SET EXERCISE
Render the lines as a two-column CSV with the columns instruction and click, one row per instruction, each value in a single quoted field with line breaks replaced by spaces. Begin at the line that has "Given: Click the Chloride column header" and stop after the line that has "(x=86, y=37)", covering only those lines.
--- Start of ITEMS ---
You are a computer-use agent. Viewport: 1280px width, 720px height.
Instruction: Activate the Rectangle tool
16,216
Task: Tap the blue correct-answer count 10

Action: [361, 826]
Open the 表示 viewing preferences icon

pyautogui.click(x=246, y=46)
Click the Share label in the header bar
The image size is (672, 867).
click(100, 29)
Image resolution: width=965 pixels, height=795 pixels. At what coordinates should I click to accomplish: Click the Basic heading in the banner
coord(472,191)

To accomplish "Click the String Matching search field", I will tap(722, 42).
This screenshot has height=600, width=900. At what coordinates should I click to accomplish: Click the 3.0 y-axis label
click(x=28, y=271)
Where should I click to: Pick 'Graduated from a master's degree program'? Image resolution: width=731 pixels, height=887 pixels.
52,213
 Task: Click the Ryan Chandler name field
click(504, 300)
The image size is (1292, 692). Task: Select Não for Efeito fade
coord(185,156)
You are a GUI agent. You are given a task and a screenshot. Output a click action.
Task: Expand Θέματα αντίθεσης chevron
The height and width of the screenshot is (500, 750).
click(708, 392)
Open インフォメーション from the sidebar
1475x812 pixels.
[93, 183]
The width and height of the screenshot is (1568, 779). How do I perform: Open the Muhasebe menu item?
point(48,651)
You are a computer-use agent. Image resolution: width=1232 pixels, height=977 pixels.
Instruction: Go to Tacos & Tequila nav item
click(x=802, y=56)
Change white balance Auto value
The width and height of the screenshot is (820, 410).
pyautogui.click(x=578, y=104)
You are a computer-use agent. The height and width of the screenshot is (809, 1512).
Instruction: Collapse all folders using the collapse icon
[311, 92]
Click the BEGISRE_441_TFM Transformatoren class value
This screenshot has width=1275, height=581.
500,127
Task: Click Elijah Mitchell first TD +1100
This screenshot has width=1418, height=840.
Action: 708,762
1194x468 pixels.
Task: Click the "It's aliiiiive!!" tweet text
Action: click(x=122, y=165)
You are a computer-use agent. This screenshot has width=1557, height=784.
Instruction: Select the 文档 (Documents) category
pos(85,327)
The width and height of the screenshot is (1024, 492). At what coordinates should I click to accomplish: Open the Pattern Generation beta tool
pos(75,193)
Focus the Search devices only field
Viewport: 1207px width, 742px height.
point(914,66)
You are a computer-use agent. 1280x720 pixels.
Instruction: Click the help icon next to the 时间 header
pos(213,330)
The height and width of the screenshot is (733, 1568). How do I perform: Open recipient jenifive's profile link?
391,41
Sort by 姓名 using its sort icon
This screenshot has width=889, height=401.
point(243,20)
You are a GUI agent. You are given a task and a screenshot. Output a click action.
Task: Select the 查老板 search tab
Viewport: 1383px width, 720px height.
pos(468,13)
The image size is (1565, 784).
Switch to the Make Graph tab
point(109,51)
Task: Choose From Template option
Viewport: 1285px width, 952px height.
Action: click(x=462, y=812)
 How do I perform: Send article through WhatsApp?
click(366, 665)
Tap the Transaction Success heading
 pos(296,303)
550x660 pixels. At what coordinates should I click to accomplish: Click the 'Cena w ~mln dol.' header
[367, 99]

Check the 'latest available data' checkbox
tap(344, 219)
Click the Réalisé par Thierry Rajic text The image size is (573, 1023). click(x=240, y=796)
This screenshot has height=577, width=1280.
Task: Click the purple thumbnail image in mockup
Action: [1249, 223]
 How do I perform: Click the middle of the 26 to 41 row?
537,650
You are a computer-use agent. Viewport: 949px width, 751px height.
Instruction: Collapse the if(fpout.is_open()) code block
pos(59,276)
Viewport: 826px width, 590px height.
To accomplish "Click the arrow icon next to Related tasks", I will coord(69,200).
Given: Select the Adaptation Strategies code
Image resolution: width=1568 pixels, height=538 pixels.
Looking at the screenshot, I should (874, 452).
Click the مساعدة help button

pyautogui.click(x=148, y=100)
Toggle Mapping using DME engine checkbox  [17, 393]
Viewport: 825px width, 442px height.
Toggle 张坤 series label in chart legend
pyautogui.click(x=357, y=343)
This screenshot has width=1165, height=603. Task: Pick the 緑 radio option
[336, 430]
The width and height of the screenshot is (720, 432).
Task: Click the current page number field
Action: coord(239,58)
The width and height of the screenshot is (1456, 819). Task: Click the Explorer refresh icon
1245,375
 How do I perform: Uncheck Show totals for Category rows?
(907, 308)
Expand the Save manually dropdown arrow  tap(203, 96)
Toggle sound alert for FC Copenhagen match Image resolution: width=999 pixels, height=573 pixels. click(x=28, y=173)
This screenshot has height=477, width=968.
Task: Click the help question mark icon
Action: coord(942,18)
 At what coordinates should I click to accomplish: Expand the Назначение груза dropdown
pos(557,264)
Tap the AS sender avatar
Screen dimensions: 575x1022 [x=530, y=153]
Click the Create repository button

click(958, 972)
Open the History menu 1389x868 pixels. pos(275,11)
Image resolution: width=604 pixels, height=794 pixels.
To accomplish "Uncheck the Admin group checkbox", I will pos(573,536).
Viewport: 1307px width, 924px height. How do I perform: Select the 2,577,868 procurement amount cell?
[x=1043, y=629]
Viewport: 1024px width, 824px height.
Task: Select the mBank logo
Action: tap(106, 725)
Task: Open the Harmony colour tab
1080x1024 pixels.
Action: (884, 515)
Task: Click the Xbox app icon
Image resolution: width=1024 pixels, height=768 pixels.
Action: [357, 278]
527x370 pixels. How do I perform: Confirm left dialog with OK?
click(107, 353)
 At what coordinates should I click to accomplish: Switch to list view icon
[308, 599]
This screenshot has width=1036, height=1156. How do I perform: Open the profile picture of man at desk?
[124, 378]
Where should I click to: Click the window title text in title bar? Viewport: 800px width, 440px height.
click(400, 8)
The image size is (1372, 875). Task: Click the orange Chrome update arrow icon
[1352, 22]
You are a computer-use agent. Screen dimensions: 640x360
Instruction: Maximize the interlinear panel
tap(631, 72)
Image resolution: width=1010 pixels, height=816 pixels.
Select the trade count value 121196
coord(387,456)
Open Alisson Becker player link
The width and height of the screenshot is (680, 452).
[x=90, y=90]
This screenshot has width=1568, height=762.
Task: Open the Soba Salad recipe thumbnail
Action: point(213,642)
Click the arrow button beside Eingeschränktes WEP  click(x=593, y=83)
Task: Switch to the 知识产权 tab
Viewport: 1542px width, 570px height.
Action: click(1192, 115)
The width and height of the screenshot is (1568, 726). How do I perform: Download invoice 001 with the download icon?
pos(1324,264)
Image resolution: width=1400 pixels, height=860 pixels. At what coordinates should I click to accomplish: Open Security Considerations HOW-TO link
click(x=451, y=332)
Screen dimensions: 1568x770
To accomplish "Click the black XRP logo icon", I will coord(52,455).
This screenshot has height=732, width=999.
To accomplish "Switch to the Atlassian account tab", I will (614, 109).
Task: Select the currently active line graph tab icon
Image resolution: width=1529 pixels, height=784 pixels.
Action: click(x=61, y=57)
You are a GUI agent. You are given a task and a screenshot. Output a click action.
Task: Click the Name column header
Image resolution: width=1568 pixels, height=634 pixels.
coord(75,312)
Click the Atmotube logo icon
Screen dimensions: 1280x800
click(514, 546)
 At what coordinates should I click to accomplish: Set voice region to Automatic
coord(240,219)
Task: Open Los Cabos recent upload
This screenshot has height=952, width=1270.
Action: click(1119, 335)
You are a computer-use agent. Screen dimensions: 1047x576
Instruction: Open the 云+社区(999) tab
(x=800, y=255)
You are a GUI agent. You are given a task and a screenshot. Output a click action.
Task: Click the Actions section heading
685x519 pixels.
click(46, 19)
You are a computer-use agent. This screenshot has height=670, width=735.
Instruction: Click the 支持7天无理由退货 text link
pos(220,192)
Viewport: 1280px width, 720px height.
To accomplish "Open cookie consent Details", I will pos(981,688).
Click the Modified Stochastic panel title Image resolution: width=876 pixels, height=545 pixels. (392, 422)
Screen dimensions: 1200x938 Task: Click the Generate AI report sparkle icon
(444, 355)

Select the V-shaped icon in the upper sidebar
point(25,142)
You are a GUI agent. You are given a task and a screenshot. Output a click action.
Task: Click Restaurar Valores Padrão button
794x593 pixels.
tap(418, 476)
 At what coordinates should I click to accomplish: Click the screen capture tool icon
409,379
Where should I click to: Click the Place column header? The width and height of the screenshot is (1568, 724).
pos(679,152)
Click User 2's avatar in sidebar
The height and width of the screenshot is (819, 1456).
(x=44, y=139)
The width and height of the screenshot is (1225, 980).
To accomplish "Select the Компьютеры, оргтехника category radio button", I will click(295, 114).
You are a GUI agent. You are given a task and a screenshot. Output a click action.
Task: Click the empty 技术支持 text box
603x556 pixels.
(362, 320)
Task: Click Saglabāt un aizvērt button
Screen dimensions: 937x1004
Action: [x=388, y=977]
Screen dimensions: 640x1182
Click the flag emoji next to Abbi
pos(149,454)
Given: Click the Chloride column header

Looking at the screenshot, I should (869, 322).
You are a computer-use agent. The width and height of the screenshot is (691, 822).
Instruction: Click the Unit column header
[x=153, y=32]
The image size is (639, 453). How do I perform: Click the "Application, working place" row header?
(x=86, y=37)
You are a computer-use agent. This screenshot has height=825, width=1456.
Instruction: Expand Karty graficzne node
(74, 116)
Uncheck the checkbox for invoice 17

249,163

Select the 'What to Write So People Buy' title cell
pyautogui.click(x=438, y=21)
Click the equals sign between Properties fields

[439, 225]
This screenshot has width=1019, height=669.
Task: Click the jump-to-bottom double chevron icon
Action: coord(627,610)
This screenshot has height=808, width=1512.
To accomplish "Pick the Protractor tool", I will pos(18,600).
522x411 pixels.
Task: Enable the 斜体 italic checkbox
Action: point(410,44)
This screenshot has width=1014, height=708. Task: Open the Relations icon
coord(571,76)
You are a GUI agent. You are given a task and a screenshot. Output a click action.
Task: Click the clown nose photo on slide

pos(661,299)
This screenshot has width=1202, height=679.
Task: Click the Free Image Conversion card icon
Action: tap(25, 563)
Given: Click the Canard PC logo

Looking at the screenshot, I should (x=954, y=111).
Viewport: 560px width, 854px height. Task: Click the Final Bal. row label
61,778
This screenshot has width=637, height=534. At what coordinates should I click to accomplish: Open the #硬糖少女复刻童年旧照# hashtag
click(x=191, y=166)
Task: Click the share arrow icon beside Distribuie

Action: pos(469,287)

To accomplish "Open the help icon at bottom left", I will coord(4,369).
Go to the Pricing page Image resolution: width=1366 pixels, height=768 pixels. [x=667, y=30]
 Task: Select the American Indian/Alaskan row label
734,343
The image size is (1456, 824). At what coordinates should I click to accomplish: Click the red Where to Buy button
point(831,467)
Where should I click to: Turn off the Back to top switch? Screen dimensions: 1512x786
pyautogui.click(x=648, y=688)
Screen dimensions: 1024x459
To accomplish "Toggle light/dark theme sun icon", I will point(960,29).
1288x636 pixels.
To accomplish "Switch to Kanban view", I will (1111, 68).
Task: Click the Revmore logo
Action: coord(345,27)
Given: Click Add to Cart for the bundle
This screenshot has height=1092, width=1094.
--- End of ITEMS ---
TASK RESULT
instruction,click
"Given: Click the Chloride column header","Looking at the screenshot, I should (869, 322)."
"You are a computer-use agent. The width and height of the screenshot is (691, 822). Instruction: Click the Unit column header","[x=153, y=32]"
"The image size is (639, 453). How do I perform: Click the ""Application, working place"" row header?","(x=86, y=37)"